Tasks to complete »
a: Translate this sentence from the article on coronavirus and crypto mining into Spanish: "Currently, anyone arriving in the city has to be placed in isolation for 20 days."
b: Please carry on the article on coronavirus and crypto mining from its final sentence, in the same reporting style.

Passage for review »

Almost 500 people have died and more than 24,000 are sick because of the coronavirus. International travel is being curtailed, cruise ships are being quarantined and entire cities are becoming ghost towns. While many may not believe a physical virus could infect the digital realm, the coronavirus has. Because China is taking strict precautions with who can travel and where, and has shut down many operations in the country, cryptocurrency mining equipment manufacturers are having a difficult time with production and distribution, which means end users are ultimately going to have to pay more, at least for the next couple of months.
In speaking with 8btc, the sales director for China-based crypto equipment manufacturer Canaan, Chen Feng, explains that the coronavirus has impacted operations on three different fronts. It has made held supplies dwindle, production has taken a hit due to obligatory absenteeism and a lack of domestic distribution for parts, and deliveries are taking longer than normal because many of the inexpensive logistics companies have suspended operations. All of these are going to force the prices to increase.
Mining farm operations are suffering, as well. With travel severely restricted in and out of Xinjiang, home to many mining companies, getting parts and employees on schedule is virtually impossible. Currently, anyone arriving in the city has to be placed in isolation for 20 days. According to BTC.Top founder Jiang Zhuo’er, “We left half of the staff on duty before the Lunar New Year holiday, with strict controls we are now shorthanded.”

Collected data:
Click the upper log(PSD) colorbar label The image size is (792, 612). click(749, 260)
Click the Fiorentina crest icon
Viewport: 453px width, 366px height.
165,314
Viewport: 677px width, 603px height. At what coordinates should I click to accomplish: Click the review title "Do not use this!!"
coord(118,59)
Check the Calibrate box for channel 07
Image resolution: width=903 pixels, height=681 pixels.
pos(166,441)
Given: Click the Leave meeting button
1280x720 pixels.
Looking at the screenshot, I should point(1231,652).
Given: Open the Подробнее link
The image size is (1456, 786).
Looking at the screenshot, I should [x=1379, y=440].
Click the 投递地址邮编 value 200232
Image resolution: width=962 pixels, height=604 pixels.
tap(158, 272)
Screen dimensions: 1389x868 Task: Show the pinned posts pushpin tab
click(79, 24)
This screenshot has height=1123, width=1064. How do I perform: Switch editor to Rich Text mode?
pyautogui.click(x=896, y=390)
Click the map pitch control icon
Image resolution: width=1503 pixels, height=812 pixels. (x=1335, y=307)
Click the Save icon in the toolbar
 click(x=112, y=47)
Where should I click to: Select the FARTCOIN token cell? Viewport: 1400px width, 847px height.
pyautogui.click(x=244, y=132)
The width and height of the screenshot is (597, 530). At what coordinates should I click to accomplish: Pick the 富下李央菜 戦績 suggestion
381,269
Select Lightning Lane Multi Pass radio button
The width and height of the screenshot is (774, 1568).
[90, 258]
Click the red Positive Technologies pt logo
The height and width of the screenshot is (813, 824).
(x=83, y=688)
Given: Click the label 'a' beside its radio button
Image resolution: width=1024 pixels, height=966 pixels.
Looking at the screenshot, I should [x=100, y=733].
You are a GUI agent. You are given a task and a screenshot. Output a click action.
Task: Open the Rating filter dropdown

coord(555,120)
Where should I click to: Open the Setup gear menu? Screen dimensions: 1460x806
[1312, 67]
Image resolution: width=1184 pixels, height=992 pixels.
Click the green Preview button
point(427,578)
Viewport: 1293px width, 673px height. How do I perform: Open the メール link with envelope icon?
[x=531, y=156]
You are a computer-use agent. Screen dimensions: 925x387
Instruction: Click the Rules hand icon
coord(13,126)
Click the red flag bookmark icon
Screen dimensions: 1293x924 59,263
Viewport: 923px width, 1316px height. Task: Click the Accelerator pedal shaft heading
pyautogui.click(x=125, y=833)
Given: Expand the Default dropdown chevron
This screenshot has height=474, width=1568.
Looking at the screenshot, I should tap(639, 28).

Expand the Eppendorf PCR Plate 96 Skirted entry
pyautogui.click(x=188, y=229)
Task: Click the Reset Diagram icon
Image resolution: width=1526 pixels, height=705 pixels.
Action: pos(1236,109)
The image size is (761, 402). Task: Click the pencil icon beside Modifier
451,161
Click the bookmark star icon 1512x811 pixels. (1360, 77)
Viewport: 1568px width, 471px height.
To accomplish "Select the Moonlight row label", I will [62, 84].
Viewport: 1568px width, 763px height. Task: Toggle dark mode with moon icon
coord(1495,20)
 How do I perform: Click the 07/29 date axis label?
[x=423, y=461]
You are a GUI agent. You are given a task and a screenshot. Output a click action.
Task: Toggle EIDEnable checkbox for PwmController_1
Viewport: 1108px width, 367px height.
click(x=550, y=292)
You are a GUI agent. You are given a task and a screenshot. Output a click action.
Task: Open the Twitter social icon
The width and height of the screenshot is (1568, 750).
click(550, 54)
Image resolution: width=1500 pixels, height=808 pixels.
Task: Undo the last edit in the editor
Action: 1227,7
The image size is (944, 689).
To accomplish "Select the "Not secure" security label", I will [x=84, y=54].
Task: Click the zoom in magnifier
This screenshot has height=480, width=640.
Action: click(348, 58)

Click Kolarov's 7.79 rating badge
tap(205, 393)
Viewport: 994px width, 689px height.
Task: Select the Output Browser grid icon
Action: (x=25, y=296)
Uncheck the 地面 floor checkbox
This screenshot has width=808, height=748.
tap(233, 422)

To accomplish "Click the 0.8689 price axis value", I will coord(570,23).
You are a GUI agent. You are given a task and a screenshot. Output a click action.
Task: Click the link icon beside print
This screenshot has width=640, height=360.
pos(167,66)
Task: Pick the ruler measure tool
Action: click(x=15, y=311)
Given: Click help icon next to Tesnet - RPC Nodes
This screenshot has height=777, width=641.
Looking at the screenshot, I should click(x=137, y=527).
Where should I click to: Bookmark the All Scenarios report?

Answers to each task »
a: Actualmente, cualquier persona que llegue a la ciudad tiene que ser puesta en aislamiento durante 20 días.

b:
If a mining rig breaks, getting replacement parts is about as easy as getting parts delivered to a deserted island. Fortunately, for the most part, power and equipment are running stable, which will reduce the necessity of having to source parts and new devices. However, if the quarantines and isolations are forced to continue for any substantial length of time, this could change.
As things look now, many Chinese factories are shut down and won’t be able to restart their operations until around February 15. China has worked overtime to prevent further outbreaks, even building two new hospitals recently to help the efforts. All the measures taken in the country, and elsewhere, should go a long way to keeping the virus from spreading and allow business to continue as usual.